* To do
Where the line with "Select the game hero avatar icon" appears in the records below, start there and transcribe each line exactly through the last.

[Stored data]
=== Section Start ===
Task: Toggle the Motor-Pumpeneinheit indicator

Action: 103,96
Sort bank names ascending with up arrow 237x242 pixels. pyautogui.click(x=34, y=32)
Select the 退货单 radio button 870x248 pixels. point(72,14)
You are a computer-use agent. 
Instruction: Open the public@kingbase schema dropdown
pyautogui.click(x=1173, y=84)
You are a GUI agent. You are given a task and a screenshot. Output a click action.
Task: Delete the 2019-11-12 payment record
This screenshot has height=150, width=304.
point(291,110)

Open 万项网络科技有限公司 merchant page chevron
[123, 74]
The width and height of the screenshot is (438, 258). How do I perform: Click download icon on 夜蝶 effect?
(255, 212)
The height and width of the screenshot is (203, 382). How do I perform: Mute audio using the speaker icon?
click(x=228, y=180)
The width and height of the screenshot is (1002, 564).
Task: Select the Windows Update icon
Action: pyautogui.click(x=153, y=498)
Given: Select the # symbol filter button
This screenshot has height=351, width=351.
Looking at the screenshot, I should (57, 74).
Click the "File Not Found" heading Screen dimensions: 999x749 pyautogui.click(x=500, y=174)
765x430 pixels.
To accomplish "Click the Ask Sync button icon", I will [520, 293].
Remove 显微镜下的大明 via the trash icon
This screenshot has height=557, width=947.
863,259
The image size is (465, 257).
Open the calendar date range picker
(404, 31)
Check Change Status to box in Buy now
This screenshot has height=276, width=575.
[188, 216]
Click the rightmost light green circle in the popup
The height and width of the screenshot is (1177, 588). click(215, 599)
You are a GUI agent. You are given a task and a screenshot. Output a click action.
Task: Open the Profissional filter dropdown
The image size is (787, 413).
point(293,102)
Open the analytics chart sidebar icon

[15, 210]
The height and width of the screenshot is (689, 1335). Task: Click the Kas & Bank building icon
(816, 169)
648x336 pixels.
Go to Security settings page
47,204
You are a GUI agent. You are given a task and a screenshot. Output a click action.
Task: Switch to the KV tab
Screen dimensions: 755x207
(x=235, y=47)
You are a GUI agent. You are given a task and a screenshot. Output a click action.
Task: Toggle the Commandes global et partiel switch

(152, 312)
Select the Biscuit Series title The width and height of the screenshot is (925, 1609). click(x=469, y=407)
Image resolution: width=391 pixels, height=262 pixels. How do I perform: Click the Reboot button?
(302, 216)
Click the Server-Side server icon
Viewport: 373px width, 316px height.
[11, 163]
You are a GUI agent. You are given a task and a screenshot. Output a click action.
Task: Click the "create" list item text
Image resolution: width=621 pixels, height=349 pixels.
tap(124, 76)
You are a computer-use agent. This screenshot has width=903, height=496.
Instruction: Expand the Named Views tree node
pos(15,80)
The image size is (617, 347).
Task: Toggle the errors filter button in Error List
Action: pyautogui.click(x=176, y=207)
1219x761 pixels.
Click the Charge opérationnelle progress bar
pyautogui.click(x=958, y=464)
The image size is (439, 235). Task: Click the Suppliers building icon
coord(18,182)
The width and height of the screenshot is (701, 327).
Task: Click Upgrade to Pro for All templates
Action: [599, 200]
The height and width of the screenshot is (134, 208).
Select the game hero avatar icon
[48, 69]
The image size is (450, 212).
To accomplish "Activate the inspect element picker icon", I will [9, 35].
=== Section End ===
* Exercise response
Select the game hero avatar icon
[48, 69]
The image size is (450, 212).
To accomplish "Activate the inspect element picker icon", I will [9, 35].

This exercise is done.